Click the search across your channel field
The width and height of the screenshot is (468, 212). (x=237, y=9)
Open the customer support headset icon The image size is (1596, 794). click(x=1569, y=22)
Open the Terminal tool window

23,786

..............................

### [Instruction]
Rewrite the listing above, replacing "channel" with "workspace" and leaving everything else unchanged.

### [Response]
Click the search across your workspace field
The width and height of the screenshot is (468, 212). (x=237, y=9)
Open the customer support headset icon The image size is (1596, 794). click(x=1569, y=22)
Open the Terminal tool window

23,786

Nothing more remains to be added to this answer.